BEGIN RAW RECORDS

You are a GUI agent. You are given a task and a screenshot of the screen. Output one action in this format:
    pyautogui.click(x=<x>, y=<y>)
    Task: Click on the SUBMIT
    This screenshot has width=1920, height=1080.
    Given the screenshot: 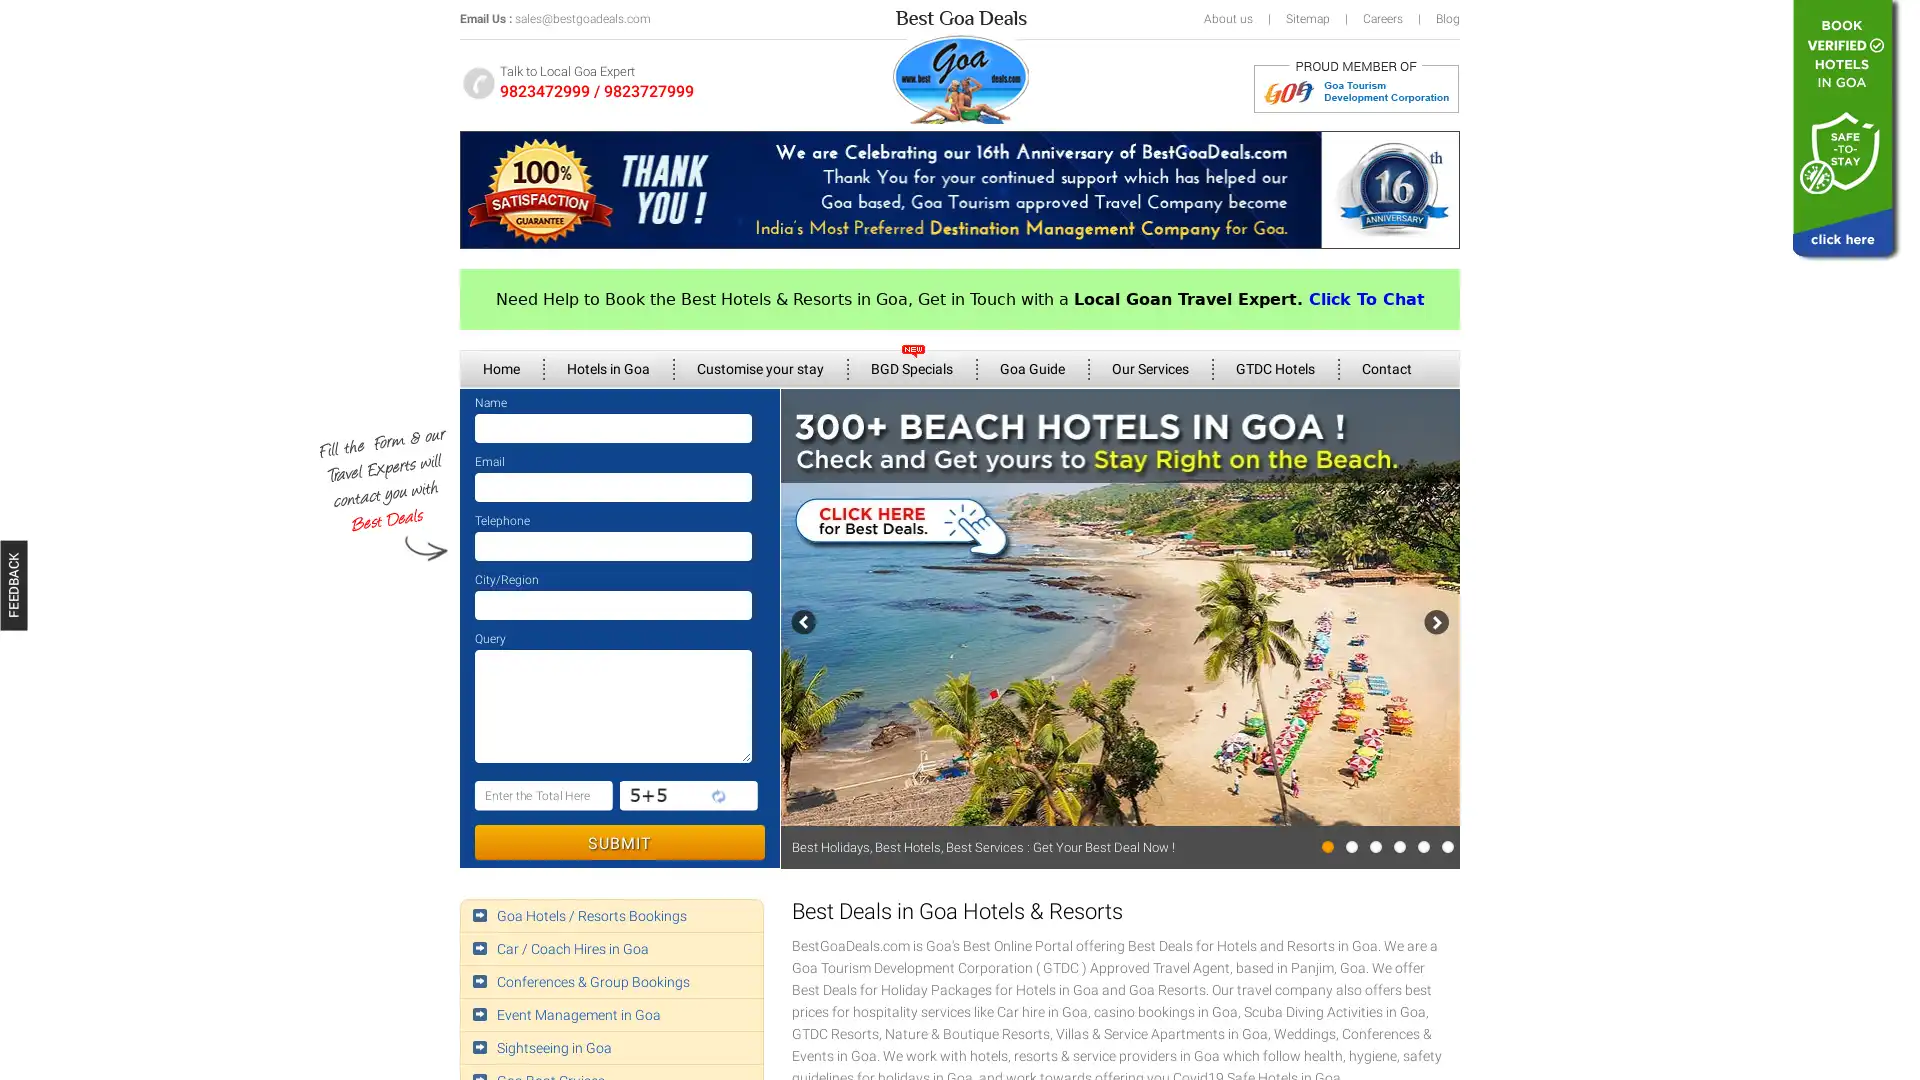 What is the action you would take?
    pyautogui.click(x=618, y=842)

END RAW RECORDS

EXERCISE DIRECTIONS: Copy the records word for word from their first line through the line containing "This screenshot has", including both of those lines.

THE ANSWER:
You are a GUI agent. You are given a task and a screenshot of the screen. Output one action in this format:
    pyautogui.click(x=<x>, y=<y>)
    Task: Click on the SUBMIT
    This screenshot has width=1920, height=1080.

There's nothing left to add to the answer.